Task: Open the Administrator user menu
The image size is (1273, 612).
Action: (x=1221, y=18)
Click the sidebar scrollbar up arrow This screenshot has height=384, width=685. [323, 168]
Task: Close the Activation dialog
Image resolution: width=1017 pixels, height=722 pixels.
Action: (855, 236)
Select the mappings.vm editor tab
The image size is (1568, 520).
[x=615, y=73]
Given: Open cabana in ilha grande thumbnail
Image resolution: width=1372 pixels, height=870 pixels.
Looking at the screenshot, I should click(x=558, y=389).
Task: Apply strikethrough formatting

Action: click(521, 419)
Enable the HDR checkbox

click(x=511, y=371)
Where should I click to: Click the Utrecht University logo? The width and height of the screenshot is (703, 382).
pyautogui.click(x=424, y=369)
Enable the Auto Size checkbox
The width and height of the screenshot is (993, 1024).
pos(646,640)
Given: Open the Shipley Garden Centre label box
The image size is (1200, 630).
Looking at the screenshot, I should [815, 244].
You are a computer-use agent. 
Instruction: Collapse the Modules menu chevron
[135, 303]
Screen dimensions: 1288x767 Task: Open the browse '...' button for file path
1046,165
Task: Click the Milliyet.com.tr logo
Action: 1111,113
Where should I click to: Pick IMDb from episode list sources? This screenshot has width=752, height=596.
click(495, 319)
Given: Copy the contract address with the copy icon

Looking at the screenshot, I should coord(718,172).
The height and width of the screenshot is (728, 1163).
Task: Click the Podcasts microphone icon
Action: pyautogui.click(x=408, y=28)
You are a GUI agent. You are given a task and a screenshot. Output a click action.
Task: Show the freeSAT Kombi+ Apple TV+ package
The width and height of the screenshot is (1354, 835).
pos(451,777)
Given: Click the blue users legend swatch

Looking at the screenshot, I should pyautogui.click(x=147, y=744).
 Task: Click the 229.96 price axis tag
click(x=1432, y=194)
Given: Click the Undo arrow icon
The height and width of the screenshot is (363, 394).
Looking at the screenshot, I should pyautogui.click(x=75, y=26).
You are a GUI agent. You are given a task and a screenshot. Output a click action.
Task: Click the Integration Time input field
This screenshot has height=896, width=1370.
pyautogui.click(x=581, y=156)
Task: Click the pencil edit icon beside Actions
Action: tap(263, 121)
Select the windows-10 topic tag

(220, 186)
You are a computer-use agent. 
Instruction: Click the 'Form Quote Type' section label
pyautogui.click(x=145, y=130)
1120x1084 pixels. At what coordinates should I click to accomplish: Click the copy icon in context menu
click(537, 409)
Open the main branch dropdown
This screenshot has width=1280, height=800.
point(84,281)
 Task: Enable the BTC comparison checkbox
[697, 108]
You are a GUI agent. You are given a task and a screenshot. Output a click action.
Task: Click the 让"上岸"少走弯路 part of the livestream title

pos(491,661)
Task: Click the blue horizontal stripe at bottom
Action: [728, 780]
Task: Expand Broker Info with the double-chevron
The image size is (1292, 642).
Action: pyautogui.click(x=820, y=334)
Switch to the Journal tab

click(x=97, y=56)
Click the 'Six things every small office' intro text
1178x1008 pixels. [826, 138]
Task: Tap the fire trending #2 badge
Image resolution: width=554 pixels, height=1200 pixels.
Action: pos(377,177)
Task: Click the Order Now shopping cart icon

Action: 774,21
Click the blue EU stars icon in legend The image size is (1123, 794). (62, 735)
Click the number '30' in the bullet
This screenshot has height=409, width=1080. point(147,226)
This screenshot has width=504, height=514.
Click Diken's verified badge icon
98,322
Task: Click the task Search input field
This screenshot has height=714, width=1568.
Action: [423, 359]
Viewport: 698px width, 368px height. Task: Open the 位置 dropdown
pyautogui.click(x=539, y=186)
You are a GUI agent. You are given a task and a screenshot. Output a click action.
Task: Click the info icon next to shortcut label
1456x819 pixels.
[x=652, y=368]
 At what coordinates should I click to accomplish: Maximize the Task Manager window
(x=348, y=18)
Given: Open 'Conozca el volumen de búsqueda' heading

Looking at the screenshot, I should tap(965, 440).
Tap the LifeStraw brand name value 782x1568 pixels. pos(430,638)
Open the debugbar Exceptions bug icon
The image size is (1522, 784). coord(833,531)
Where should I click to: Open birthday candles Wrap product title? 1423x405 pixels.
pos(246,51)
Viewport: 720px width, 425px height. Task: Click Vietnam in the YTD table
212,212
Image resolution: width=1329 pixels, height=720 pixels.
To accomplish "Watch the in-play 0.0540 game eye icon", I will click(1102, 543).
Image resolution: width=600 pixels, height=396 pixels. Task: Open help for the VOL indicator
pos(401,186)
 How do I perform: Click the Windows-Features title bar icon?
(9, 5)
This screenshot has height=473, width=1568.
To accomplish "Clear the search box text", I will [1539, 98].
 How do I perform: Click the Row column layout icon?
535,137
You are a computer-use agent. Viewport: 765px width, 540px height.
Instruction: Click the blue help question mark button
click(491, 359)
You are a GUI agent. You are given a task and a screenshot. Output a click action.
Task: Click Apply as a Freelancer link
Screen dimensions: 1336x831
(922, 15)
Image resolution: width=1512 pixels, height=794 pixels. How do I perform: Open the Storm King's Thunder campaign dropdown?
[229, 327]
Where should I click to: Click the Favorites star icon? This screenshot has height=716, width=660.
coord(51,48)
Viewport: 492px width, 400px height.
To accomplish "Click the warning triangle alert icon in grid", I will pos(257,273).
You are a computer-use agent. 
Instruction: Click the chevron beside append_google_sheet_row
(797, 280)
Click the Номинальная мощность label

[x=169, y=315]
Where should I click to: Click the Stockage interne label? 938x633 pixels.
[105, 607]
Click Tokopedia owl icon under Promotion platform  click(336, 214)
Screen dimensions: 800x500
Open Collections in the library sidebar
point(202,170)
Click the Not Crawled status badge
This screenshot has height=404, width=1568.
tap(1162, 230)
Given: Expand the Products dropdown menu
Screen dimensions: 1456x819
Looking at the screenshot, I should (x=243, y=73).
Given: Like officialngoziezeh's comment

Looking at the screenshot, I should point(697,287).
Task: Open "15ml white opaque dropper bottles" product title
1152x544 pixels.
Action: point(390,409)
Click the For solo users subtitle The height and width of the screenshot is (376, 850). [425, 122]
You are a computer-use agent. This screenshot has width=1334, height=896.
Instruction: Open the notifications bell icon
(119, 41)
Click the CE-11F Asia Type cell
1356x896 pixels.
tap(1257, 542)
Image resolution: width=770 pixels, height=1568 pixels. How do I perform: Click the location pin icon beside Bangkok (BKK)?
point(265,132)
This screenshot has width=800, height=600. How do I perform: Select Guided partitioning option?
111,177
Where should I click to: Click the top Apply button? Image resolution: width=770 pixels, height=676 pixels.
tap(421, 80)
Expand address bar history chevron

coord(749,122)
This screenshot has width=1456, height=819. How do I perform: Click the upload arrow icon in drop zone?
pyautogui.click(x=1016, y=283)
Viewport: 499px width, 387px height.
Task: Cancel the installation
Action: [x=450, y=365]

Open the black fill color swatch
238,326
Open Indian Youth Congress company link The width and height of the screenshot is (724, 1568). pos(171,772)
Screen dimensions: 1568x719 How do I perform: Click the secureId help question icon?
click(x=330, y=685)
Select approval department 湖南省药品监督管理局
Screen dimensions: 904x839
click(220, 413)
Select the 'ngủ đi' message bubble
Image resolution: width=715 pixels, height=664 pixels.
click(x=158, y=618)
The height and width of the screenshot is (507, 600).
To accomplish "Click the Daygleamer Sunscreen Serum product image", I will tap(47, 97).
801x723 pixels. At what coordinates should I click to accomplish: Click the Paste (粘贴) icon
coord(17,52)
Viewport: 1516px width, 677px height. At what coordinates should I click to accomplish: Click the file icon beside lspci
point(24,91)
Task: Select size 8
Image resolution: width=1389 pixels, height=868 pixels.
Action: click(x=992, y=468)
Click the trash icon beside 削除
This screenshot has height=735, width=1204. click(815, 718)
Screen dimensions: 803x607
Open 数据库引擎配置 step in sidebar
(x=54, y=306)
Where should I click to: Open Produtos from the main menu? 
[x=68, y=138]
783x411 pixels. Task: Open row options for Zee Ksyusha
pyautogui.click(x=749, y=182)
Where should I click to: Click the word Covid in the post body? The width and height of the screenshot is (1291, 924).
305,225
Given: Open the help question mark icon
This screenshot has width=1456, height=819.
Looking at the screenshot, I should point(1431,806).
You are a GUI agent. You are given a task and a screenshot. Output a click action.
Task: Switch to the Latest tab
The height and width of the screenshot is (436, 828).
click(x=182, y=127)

────────────────────

Spot every line in the entries that includes the word "link", and copy each one out.

Task: Click Apply as a Freelancer link
Open Indian Youth Congress company link The width and height of the screenshot is (724, 1568). pos(171,772)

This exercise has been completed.